## AIM OF THE EXERCISE
The answer is a stretch of the material below, returned exactly: the line containing "Search (1136, 87)", the line containing "REBACKS (142, 1659)", and all lines between.

DATA SECTION section start

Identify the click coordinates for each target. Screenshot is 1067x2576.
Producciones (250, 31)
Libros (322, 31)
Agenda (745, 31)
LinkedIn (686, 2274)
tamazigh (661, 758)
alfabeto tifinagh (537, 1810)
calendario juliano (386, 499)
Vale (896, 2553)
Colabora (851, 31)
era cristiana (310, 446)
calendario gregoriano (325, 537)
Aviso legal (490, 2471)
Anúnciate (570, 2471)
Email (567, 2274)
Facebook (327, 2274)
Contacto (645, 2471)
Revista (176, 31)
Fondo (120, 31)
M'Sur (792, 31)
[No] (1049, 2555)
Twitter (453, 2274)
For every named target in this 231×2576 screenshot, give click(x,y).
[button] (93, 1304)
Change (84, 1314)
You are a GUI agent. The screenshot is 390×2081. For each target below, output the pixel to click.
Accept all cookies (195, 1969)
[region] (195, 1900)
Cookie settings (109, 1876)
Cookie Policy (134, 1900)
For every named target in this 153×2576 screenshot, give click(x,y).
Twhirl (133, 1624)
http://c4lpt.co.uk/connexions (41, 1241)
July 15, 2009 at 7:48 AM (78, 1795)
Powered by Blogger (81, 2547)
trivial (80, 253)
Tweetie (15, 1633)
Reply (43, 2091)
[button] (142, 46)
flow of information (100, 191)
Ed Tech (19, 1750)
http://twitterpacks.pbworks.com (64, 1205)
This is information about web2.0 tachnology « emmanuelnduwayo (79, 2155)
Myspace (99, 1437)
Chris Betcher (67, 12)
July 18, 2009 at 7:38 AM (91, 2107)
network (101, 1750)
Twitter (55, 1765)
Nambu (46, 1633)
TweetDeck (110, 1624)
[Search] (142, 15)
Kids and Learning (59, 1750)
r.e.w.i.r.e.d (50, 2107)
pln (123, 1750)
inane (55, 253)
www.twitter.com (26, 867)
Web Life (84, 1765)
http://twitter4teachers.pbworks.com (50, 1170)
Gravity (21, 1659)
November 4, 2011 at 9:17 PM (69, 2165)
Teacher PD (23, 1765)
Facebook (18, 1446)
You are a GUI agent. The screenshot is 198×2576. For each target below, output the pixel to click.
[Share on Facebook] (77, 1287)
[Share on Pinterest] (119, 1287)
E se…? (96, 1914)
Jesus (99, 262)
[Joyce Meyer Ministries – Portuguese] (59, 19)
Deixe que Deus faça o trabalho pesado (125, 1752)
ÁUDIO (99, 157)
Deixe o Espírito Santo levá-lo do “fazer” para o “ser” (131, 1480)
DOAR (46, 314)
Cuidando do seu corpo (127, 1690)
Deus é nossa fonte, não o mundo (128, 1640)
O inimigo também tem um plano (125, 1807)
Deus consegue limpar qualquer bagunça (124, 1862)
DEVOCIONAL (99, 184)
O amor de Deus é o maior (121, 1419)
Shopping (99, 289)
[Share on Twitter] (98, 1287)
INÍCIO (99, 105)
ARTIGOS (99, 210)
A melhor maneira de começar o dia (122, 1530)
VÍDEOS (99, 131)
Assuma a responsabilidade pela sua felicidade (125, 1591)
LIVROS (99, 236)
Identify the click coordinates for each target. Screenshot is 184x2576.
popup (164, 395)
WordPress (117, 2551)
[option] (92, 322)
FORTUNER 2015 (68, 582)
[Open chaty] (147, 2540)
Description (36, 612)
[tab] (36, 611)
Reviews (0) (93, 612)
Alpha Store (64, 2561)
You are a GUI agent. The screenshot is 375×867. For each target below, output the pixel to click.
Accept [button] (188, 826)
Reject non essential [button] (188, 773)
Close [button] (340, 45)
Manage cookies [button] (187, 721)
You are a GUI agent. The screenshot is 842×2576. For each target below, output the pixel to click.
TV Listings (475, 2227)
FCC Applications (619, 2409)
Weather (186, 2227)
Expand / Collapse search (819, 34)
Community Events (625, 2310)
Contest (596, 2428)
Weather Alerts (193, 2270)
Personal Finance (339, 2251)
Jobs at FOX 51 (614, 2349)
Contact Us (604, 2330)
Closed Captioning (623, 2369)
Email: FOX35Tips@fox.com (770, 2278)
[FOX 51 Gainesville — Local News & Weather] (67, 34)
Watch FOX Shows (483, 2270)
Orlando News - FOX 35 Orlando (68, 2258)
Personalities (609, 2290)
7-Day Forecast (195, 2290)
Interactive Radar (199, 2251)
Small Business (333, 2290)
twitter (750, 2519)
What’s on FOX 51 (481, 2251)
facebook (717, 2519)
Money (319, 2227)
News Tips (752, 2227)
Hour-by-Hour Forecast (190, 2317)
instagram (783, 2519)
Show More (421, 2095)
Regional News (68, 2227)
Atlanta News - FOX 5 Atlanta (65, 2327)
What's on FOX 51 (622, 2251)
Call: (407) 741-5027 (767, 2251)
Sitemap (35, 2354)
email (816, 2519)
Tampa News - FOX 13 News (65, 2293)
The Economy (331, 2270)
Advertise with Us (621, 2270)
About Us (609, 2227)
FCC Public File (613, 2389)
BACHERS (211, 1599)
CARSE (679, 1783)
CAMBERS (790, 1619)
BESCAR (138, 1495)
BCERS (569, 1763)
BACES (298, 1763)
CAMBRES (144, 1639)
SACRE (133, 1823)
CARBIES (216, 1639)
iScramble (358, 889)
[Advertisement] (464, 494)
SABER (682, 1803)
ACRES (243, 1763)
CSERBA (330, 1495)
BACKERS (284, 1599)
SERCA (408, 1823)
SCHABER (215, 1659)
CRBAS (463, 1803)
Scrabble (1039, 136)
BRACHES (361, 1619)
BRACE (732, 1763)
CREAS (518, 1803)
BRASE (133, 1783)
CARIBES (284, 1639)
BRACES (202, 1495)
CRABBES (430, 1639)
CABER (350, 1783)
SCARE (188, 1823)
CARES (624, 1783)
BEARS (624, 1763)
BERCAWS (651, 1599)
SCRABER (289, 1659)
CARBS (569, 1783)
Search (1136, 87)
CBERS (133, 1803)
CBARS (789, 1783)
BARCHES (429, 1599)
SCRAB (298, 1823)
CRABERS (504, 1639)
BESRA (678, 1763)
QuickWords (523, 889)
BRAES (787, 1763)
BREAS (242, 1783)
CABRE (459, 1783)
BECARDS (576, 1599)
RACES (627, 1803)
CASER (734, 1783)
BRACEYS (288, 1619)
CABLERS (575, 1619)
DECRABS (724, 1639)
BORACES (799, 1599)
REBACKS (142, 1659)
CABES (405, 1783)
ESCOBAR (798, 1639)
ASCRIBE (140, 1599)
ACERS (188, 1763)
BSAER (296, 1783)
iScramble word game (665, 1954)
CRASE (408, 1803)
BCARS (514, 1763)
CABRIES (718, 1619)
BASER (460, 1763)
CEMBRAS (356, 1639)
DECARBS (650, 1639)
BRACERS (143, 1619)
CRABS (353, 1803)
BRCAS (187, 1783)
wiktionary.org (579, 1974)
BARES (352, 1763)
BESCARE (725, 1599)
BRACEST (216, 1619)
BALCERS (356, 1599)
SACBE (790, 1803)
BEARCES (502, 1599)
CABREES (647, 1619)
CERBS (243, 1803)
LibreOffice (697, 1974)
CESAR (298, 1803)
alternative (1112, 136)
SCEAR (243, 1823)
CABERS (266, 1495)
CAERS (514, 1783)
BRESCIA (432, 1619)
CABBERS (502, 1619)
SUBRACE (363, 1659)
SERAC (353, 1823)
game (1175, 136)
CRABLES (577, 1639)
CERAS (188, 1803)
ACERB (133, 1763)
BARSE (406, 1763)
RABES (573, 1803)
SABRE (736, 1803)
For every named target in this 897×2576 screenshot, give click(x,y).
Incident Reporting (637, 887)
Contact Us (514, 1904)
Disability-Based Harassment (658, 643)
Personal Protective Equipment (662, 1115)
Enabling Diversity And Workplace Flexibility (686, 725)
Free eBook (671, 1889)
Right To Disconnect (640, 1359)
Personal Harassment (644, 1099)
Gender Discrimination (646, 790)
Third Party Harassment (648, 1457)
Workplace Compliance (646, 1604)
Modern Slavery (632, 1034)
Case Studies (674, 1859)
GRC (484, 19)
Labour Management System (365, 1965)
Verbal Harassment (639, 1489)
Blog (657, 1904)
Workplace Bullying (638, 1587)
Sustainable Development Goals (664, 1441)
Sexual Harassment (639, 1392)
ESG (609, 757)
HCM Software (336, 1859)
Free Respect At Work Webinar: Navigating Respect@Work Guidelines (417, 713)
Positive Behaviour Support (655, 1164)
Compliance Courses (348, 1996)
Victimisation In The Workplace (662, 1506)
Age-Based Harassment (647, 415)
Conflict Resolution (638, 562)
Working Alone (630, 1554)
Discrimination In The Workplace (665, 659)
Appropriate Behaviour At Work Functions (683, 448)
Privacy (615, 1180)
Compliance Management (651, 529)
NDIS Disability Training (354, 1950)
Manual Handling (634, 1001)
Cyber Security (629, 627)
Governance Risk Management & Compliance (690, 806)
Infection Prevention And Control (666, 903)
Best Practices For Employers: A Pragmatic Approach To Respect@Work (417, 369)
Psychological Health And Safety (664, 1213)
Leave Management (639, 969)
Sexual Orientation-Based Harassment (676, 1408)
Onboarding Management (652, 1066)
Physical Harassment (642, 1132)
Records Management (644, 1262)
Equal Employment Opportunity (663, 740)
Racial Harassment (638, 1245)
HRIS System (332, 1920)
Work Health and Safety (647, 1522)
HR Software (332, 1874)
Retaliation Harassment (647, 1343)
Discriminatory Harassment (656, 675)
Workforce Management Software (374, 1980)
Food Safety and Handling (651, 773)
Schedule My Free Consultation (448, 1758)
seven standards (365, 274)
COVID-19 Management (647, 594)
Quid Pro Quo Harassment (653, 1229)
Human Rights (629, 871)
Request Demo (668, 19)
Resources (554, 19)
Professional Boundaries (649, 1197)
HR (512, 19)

DATA SECTION section end

## SOLUTION TO THIS EXERCISE
Search (1136, 87)
CBERS (133, 1803)
CBARS (789, 1783)
BARCHES (429, 1599)
SCRAB (298, 1823)
CRABERS (504, 1639)
BESRA (678, 1763)
QuickWords (523, 889)
BRAES (787, 1763)
BREAS (242, 1783)
CABRE (459, 1783)
BECARDS (576, 1599)
RACES (627, 1803)
CASER (734, 1783)
BRACEYS (288, 1619)
CABLERS (575, 1619)
DECRABS (724, 1639)
BORACES (799, 1599)
REBACKS (142, 1659)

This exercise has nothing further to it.